Inflation? Maybe by 2020: One big market mystery this year is the case of the missing inflation. We’re likely to get a better sense of near-term price numbers later this week with June producer and consumer price index data. Looking further out, things seem pretty sanguine for the next year, at least according to a nationwide June survey of consumer expectations released Monday by the New York Fed. The median consumer inflation expectation looking out over the year ahead was 2.5% in June, down from 2.6% a month earlier. However, asked about their inflation expectations looking three years out, consumers look for 2.8% growth in prices, up from 2.5% a month earlier. Respondents under the age of 40 helped drive the higher three-year expectations, the New York Fed said. As many investors might know, inflation expectations can often help fuel actual price action, so this survey remains worth watching.
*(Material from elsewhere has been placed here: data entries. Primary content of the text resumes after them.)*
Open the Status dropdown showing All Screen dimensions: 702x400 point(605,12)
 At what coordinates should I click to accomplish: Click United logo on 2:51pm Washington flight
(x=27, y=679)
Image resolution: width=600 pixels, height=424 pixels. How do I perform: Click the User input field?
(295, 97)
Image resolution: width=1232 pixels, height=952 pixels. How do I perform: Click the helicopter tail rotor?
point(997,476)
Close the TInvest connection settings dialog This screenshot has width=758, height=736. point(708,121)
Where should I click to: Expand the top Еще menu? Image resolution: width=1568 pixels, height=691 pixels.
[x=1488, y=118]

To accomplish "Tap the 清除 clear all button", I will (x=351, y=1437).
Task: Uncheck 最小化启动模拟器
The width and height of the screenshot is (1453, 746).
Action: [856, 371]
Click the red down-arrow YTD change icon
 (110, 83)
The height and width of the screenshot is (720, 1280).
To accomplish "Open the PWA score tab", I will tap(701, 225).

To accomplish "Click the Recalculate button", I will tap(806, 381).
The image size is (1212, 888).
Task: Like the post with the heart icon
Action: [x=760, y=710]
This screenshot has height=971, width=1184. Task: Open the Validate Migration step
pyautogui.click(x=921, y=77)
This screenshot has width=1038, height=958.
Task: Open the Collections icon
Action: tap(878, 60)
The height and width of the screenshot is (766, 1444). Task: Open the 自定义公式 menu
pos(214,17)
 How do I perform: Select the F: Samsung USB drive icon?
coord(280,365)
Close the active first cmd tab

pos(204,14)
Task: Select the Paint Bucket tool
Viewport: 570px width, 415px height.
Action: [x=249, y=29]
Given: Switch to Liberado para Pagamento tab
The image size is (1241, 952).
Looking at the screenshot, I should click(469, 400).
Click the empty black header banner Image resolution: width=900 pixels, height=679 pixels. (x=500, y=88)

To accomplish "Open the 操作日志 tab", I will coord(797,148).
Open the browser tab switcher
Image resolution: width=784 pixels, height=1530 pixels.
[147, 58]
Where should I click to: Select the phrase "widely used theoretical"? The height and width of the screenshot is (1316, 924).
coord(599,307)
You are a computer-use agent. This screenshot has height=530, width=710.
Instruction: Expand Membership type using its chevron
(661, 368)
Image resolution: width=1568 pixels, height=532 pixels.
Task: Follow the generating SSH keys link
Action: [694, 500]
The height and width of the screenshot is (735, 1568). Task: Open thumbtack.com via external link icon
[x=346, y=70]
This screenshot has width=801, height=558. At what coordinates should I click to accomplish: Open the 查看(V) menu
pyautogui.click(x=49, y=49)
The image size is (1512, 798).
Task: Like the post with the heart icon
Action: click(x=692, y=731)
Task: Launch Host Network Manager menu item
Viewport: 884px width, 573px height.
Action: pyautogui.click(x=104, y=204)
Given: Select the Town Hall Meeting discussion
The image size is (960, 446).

Watching GDP Forecasts: The first part of this week is a little light on data, though things tune up in a big way Thursday and Friday with producer and consumer prices along with retail sales for June. Looking farther ahead, it’s time to start thinking about Q2 gross domestic product now that we’re in Q3 and have the final government estimate for Q1 in hand (1.4%). The Atlanta Fed’s GDP Now indicator pegs Q2 GDP growth at 2.7%, a nice bounce from the sluggish Q1 growth but still well below where the indicator was a couple months ago when it forecast 4% growth. Weak auto sales and manufacturing data have helped drag it down. The New York Fed’s Nowcast has Q2 GDP growth far lower, at 1.96%. Some analysts say this relatively slow GDP growth is reflected in the U.S. dollar, which stayed near its 2017 lows Monday.